Mindsets must change to rein in police brutality, racism
Nine minutes and 29 seconds — that’s how long Derek Chauvin, a White police officer, kept African-American George Floyd pinned under his knee on a pavement in Minneapolis on May 25 last year. Floyd was neither a terrorist nor a killer on the loose. All that he was accused of was using a counterfeit $20 note at a store. Yet, he was choked to death by the cop, with his last words being a desperate plea: ‘I can’t breathe.’ This abominable act of police brutality and racism shamed America and gave a new lease of life to the Black Lives Matter movement. On Tuesday, a federal grand jury found Chauvin guilty on all three counts of Floyd’s murder. Soon after the verdict, President Joe Biden candidly admitted that the killing had ‘ripped the blinders off for the whole world to see the systemic racism’ in the US.
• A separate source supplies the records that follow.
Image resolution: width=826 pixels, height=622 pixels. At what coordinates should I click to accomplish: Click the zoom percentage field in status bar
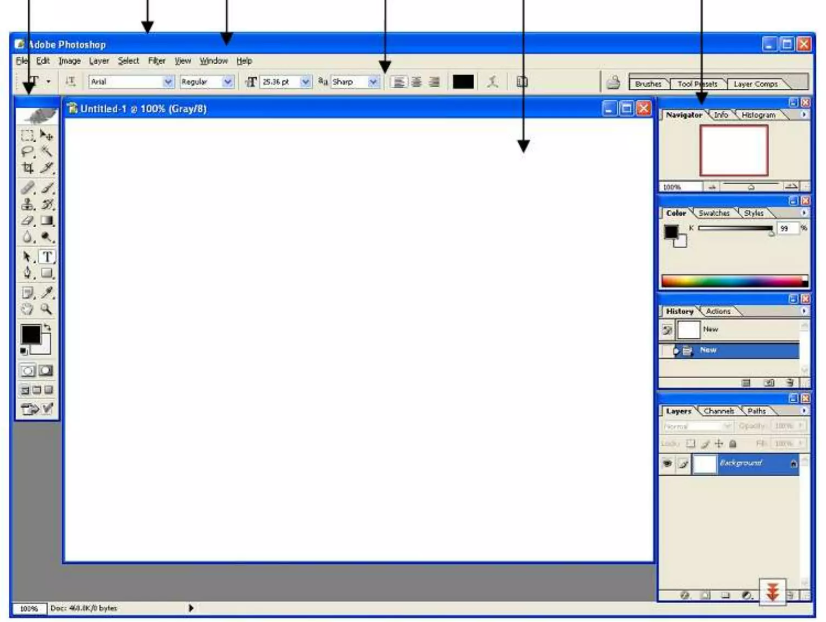click(28, 608)
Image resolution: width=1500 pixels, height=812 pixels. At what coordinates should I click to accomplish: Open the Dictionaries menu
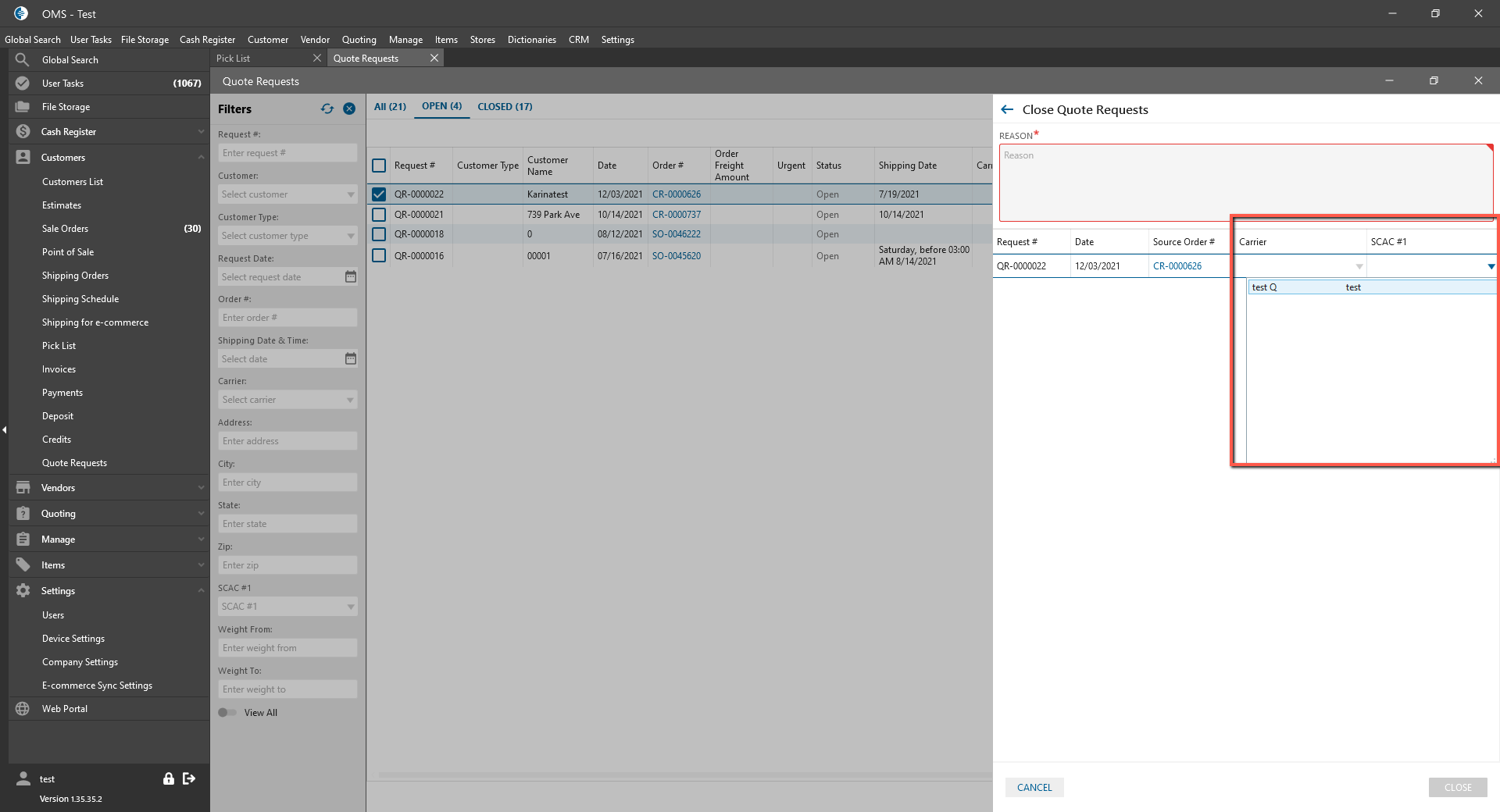531,40
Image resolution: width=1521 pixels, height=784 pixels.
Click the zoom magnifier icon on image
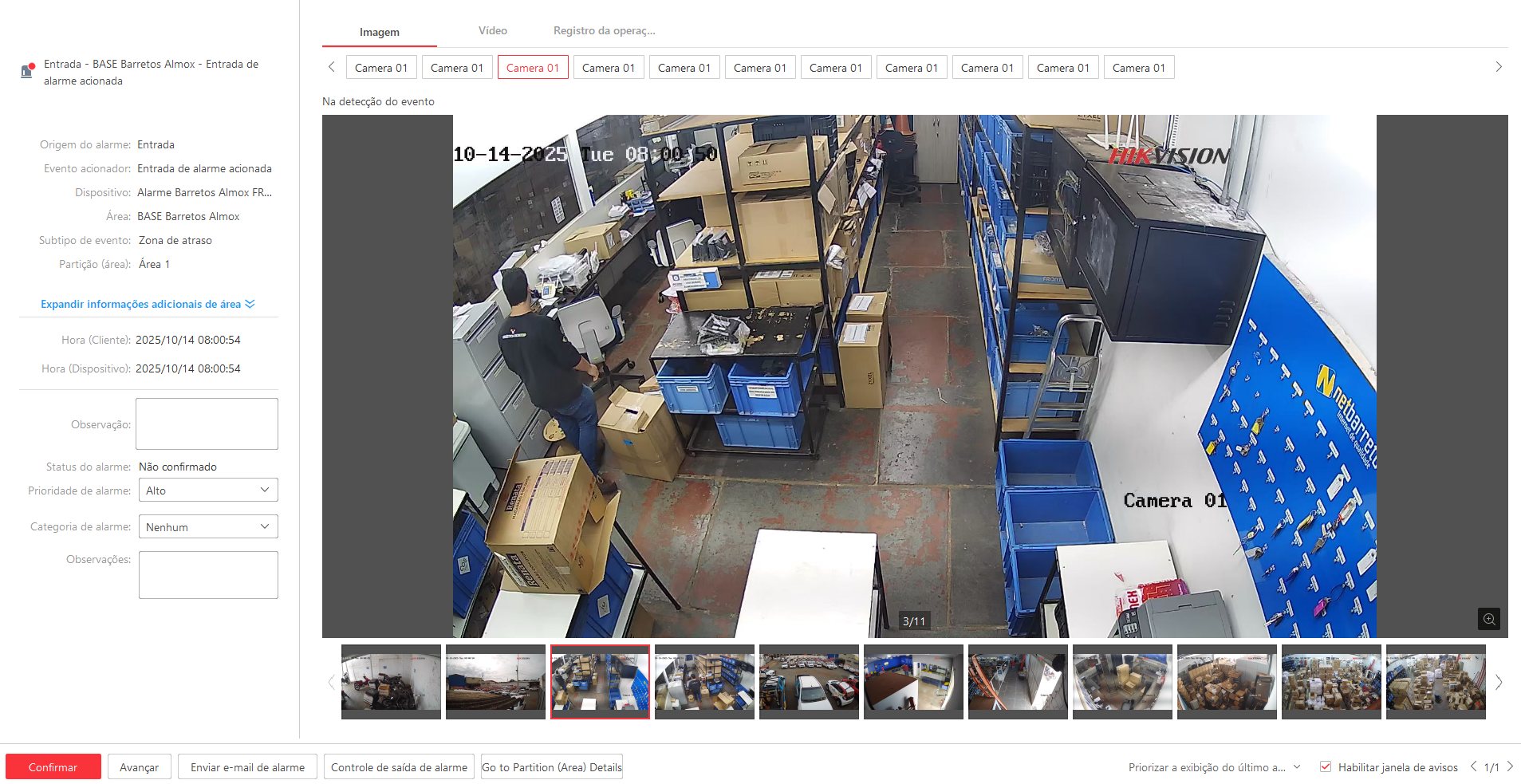coord(1488,620)
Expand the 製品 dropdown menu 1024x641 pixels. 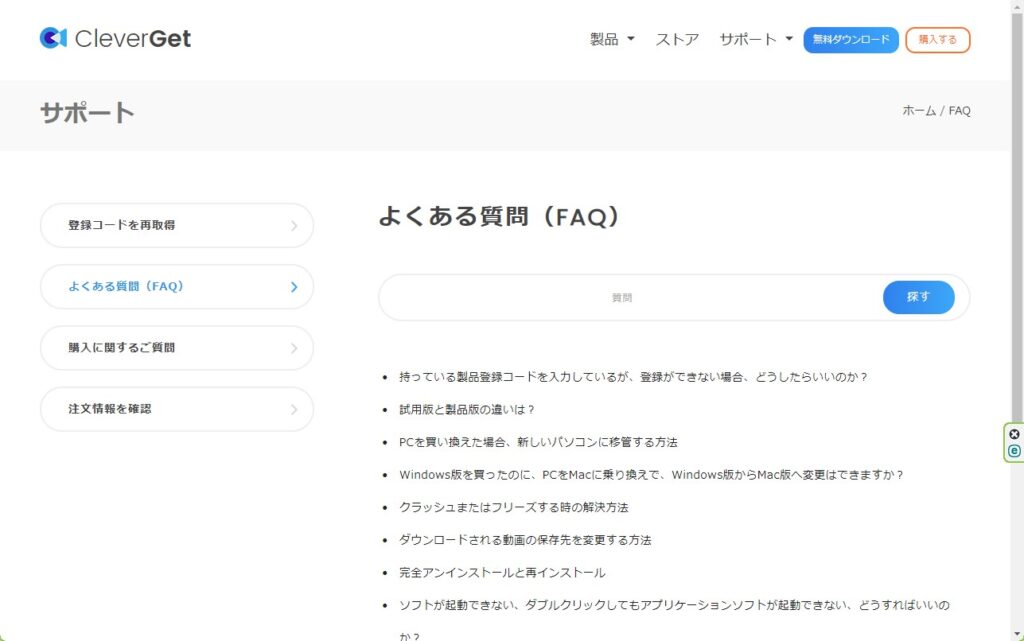pyautogui.click(x=612, y=40)
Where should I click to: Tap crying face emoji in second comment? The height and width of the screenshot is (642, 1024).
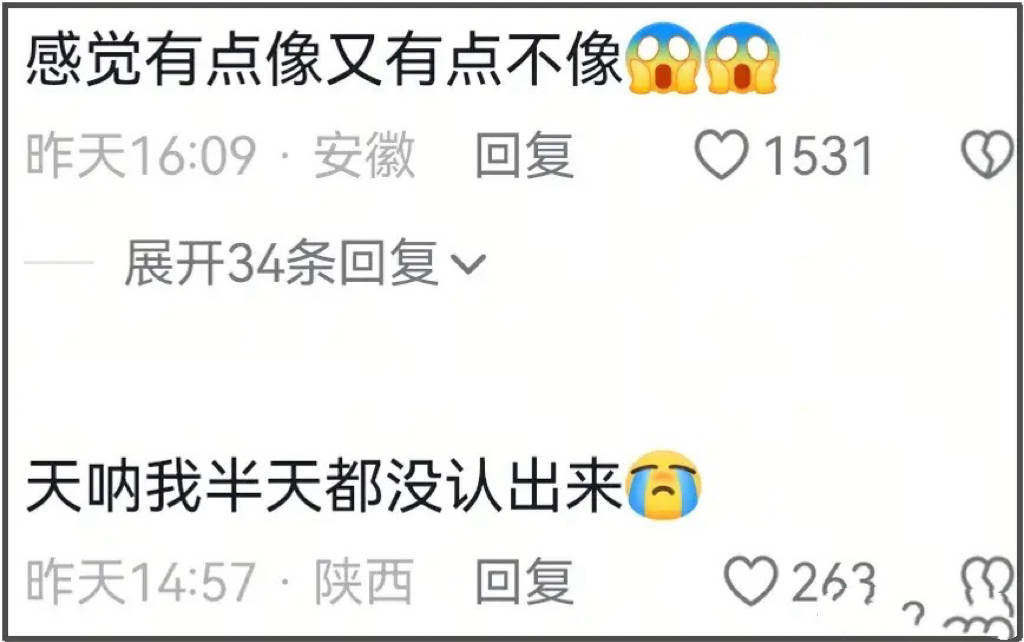pyautogui.click(x=663, y=485)
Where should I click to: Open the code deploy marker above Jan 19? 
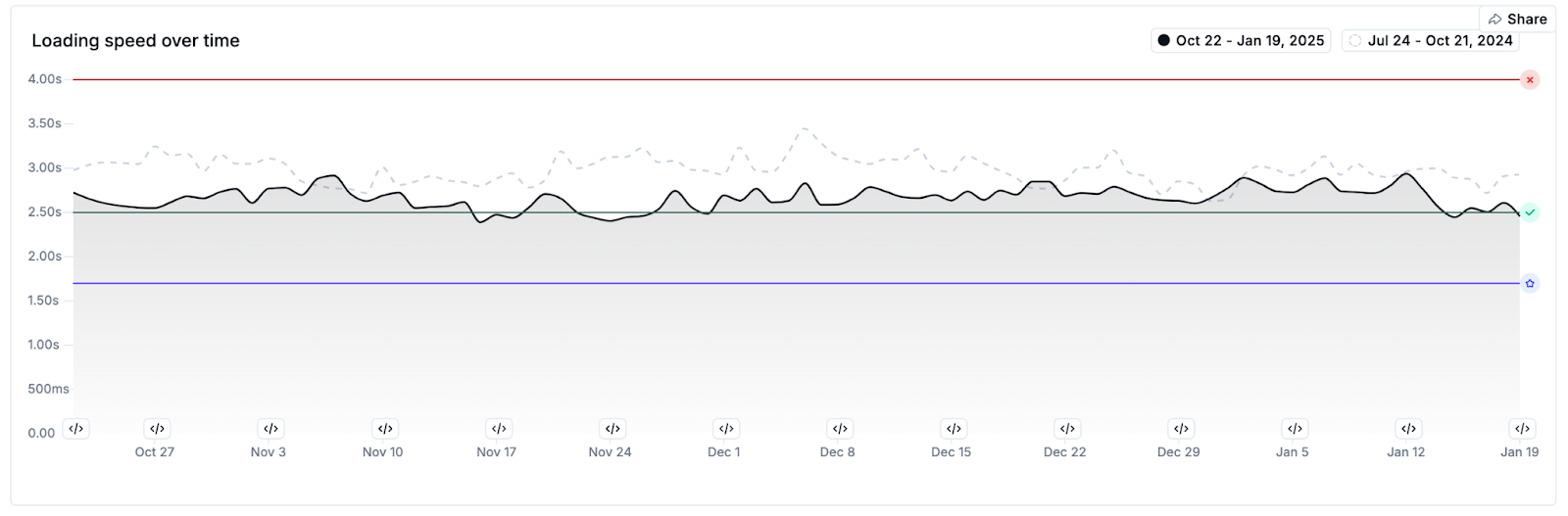click(x=1522, y=429)
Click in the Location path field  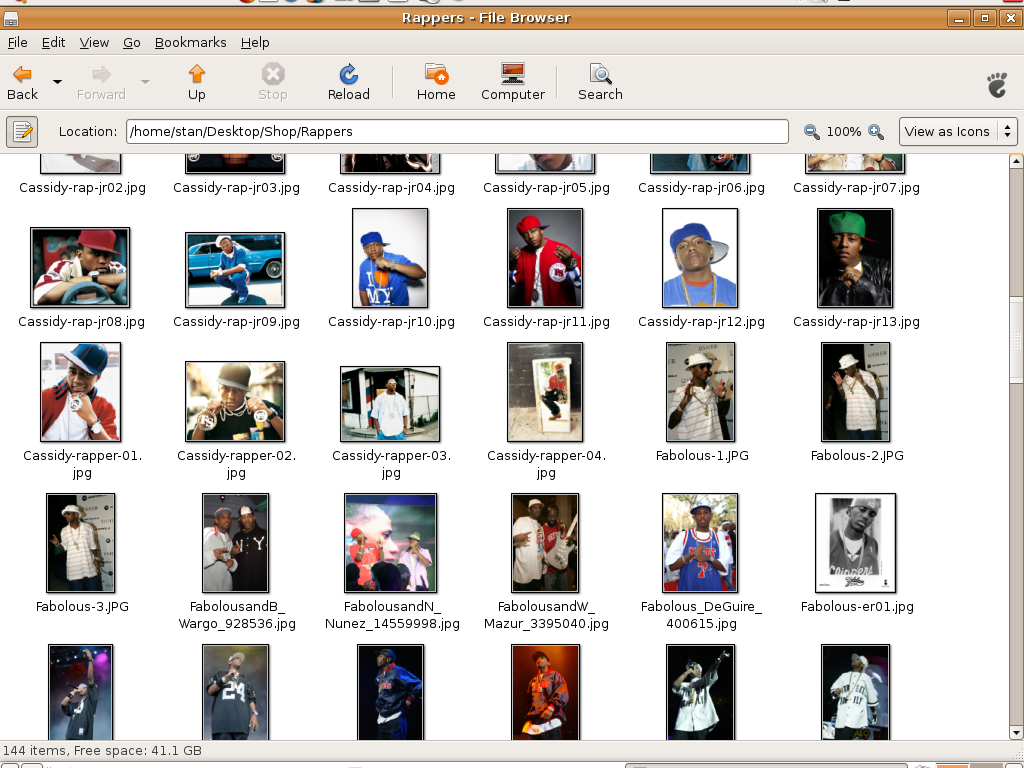click(x=456, y=131)
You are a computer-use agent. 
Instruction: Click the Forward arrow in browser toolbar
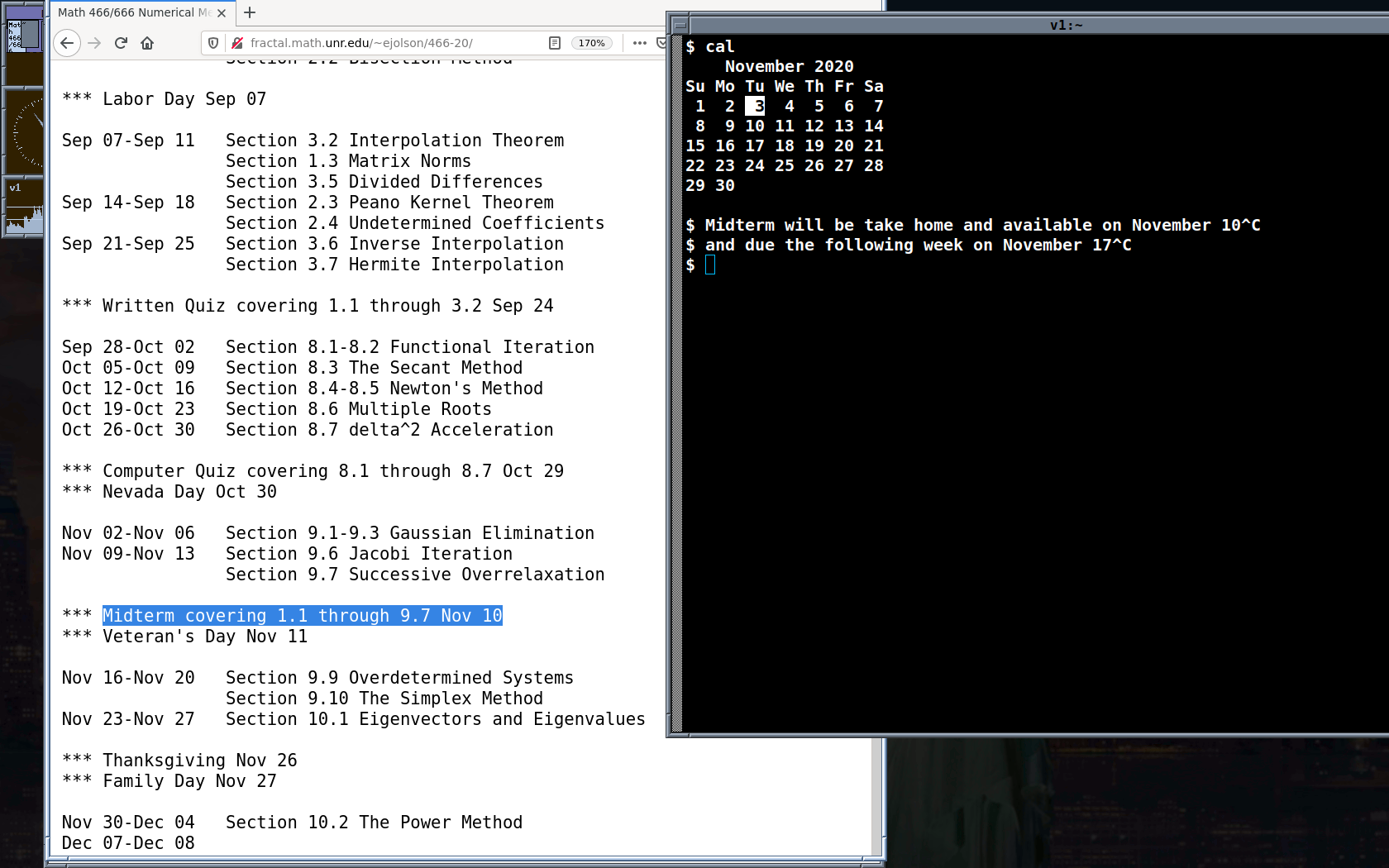click(x=94, y=43)
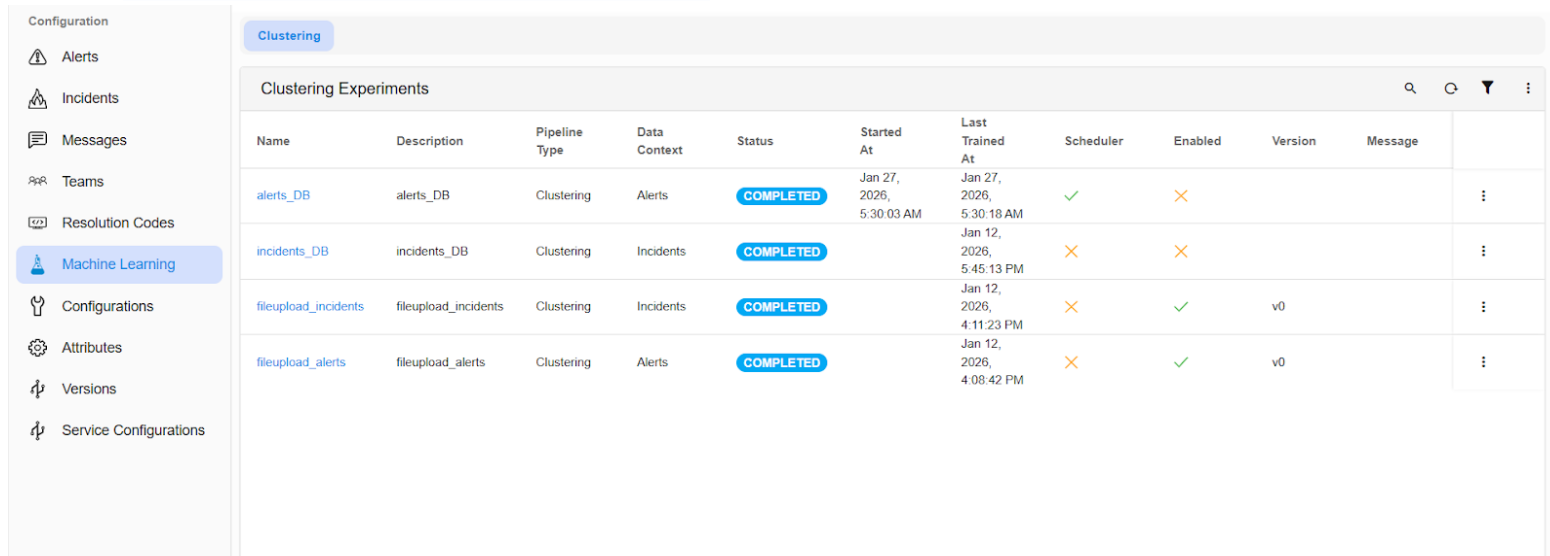The width and height of the screenshot is (1550, 556).
Task: Go to Service Configurations in sidebar
Action: [x=133, y=431]
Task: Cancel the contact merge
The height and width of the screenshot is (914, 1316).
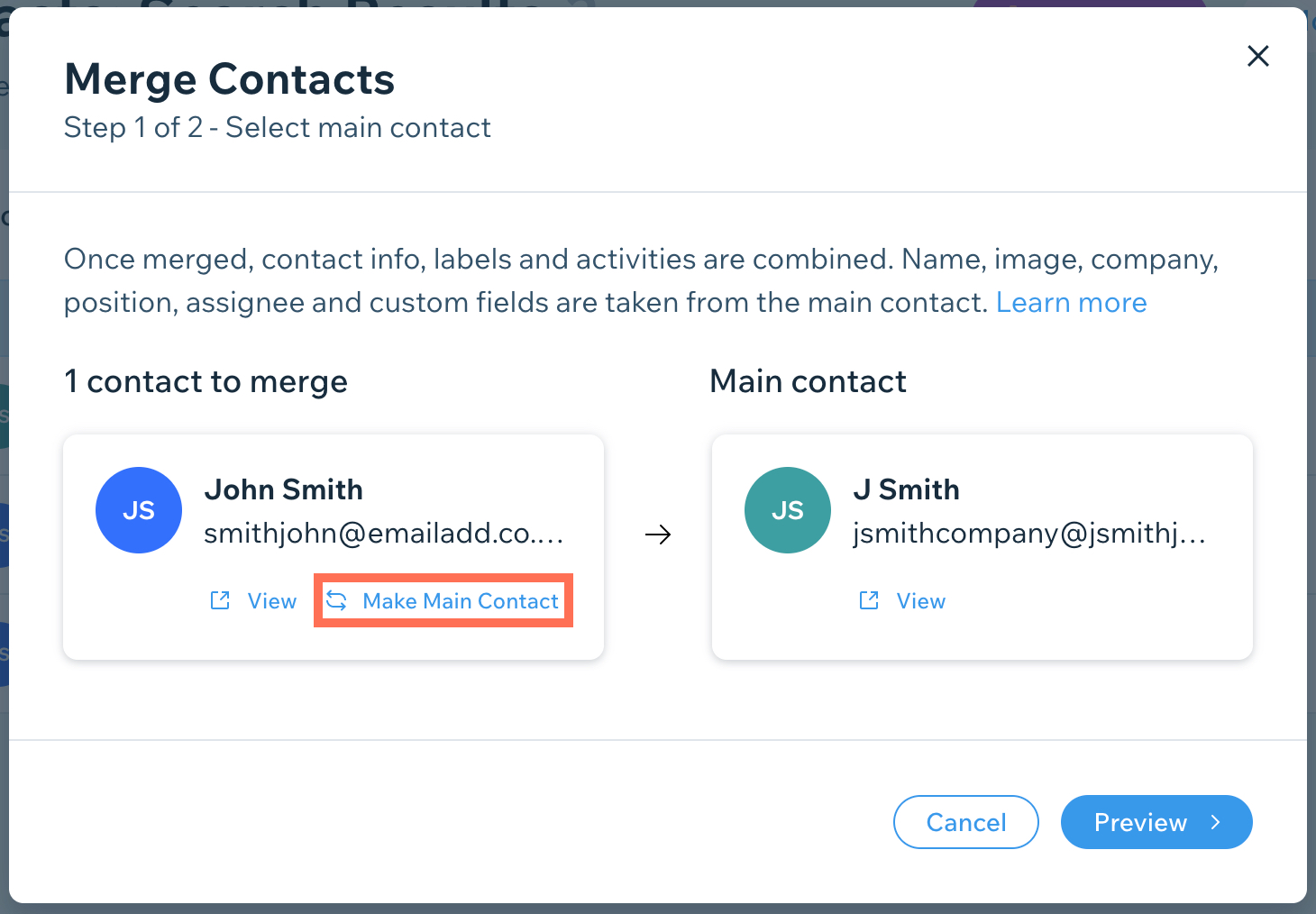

With Chauvin set to be imprisoned for a long term, justice appears to have been done in the Floyd case, and that too within one year of the incident. But is it the beginning of a new dawn in America, which has a long history of racial inequality and injustice? The House of Representatives has passed the George Floyd Justice in Policing Act, which is aimed at bringing about police reforms in the US, but it is yet to be adopted by the Senate. The biggest challenge is to catalyze a transformation in the hearts and minds of the law enforcers as well as the ordinary people. The recent massacre of Asian-Americans in Indianapolis is a grim reminder of the enormity of the task of changing mindsets. The US case has lessons for India, which is no stranger to police excesses and sectarian intolerance. All the custodial deaths, fake encounters and mob lynchings demonstrate blatant disregard for the rule of law. The frequent cases of instant justice point to the dwindling trust in the judicial system. The police-politician-criminal nexus is taking its toll on the dispensation of justice. What’s needed is earnest introspection, followed by course correction, so as to create an environment in which every Floyd can breathe freely and fearlessly.